E hanno tutti la stessa medaglia al collo, quella d'oro. A Pechino 2008 i tuffatori ne hanno vinte sette su otto, le tuffatrici otto su otto, ai Mondiali di Shanghai 2011 dieci su dieci. Ci sono solo loro: macchine senza sorriso, automi senza eroismo. È il popolo che li guida, sono l'ideologia fatta sport.
Tutto inizia nel 2001 quando Pechino vince la candidatura per i Giochi del 2008 e il ministero della cultura e dello sport lancia il programma Winning pride at Olympics per scalare il medagliere olimpico.

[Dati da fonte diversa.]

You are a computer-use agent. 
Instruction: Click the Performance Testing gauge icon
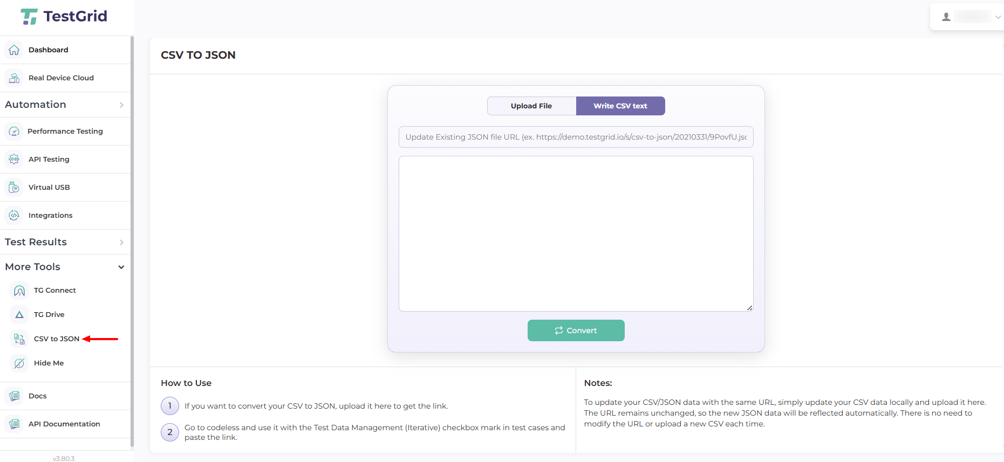point(15,132)
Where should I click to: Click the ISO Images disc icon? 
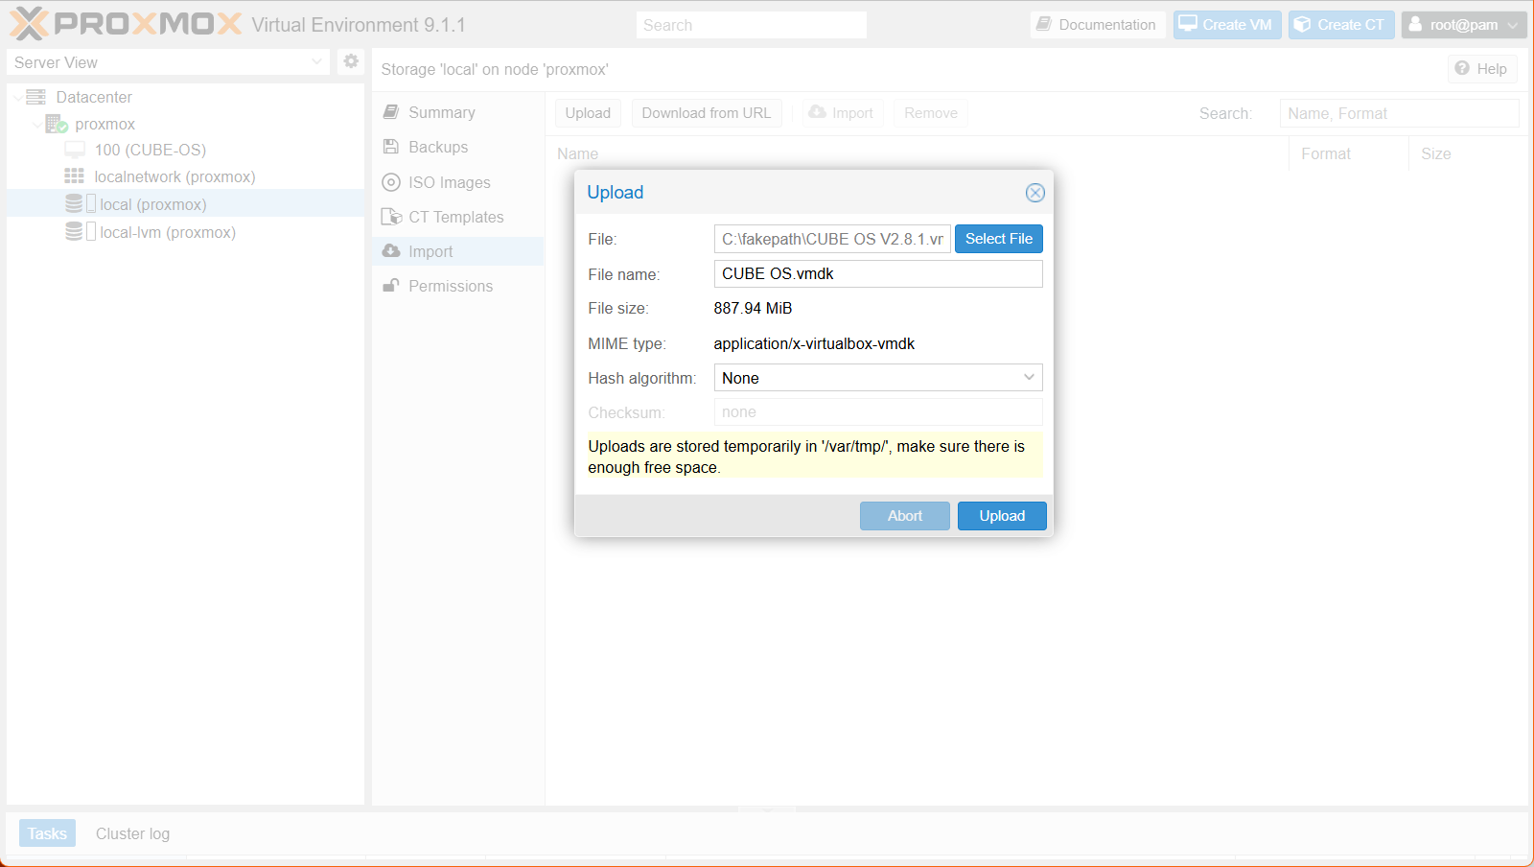[391, 182]
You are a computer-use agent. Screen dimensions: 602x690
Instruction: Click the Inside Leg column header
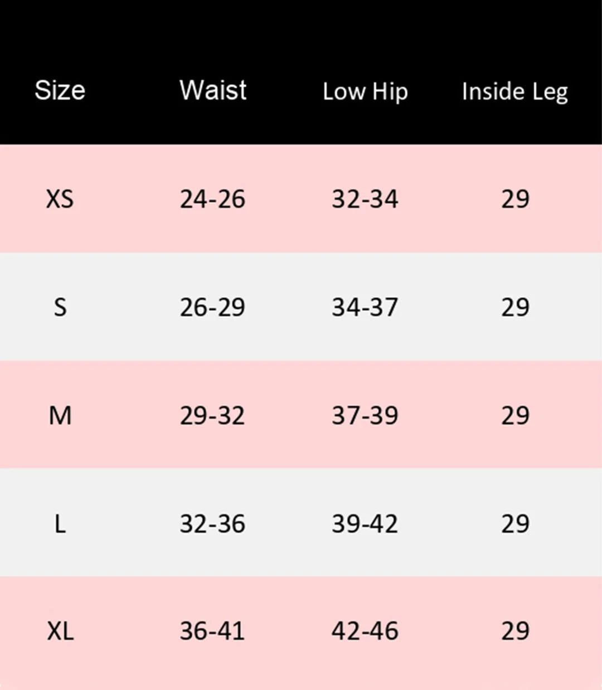[x=514, y=91]
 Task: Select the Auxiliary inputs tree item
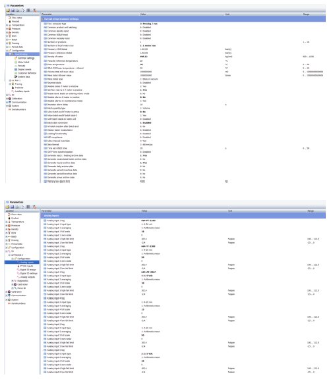22,91
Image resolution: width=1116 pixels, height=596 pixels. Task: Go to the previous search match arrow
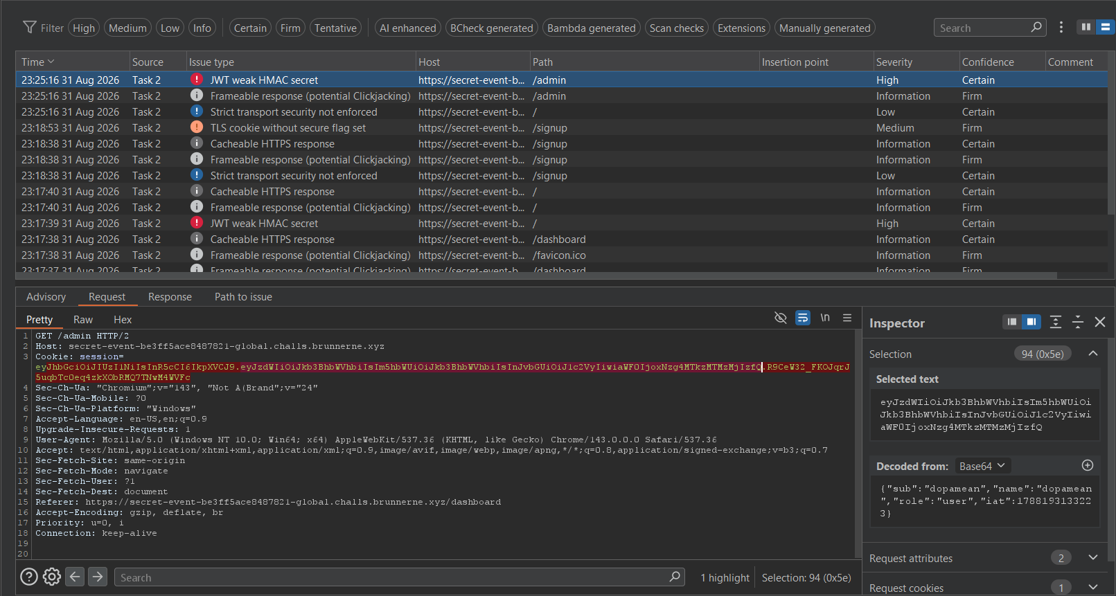click(x=76, y=577)
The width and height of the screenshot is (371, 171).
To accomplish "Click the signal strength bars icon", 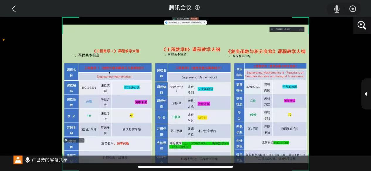I will coord(174,18).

Da quel momento sono state create oltre 3mila scuole di Stato per tuffi e ginnastica. Le frequentano migliaia e migliaia di bambini: piuttosto che fame e povertà, meglio disciplina e sport. Quella severità può dare gloria e qualche agio altrimenti solo sognato.

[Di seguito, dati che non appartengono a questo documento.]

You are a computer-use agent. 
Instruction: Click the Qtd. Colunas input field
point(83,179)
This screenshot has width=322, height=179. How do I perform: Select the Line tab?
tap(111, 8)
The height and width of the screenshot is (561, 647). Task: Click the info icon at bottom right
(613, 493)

A ogni manifestazione la Cina porta nomi nuovi e vincenti. Due su tutti, il tuffatore Qiu Bo e la sua collega Guo Jingjing. Di lui, 19 anni, non si sa quasi nulla: ha stravinto a Shanghai nella piattaforma da 10 metri e nel sincro, come un coltello che affila l'acqua. A Londra troverà un idolo di casa, Tom Daley, ma non se ne cura: «Io sono il mio più forte rivale ». La principessa dei tuffi, 31 anni, 17 titoli mondiali e 4 ori olimpici, ha deciso di chiudere perché «ci sono decine e decine di talenti nella squadra cinese».
Prima che talenti, corpi che vivono a testa ingiù otto ore al giorno in nome della Repubblica popolare cinese. E in nome di un piatto di riso ogni giorno.